**What is expected:** Pick out every line of the listing below that contains the string "with", matching case exactly, and copy each of those lines.

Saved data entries
┄┄┄┄┄┄┄┄┄┄
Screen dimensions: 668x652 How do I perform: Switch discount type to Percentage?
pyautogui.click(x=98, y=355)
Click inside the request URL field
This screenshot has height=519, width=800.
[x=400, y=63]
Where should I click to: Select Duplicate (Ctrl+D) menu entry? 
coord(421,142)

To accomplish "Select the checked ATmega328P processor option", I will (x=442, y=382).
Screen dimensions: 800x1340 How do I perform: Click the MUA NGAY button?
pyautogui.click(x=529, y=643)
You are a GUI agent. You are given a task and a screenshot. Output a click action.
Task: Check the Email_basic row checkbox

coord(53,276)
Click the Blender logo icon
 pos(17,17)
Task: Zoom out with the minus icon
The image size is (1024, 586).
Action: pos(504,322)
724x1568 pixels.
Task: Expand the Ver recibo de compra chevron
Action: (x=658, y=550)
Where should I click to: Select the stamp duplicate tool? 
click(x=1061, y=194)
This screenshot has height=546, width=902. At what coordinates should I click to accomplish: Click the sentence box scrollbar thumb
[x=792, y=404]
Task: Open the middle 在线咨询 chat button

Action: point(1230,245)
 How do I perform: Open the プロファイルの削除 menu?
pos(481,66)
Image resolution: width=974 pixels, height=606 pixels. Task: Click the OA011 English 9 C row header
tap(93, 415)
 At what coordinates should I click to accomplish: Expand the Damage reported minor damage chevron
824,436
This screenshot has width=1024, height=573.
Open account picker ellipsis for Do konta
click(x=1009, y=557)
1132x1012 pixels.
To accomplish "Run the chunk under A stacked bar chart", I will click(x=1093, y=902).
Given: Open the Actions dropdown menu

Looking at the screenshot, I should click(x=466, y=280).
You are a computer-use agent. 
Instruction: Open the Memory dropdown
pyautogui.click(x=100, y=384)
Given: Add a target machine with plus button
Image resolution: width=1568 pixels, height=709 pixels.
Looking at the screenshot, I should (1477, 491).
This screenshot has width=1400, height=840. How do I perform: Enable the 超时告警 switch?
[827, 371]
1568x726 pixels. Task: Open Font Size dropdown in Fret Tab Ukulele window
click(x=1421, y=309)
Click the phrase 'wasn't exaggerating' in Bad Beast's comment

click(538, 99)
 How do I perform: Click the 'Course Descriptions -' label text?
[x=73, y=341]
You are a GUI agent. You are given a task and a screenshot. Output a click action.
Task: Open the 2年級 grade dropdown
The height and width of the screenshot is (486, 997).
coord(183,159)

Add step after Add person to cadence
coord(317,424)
┄┄┄┄┄┄┄┄┄┄
**The result:**
Task: Zoom out with the minus icon
Given: Add a target machine with plus button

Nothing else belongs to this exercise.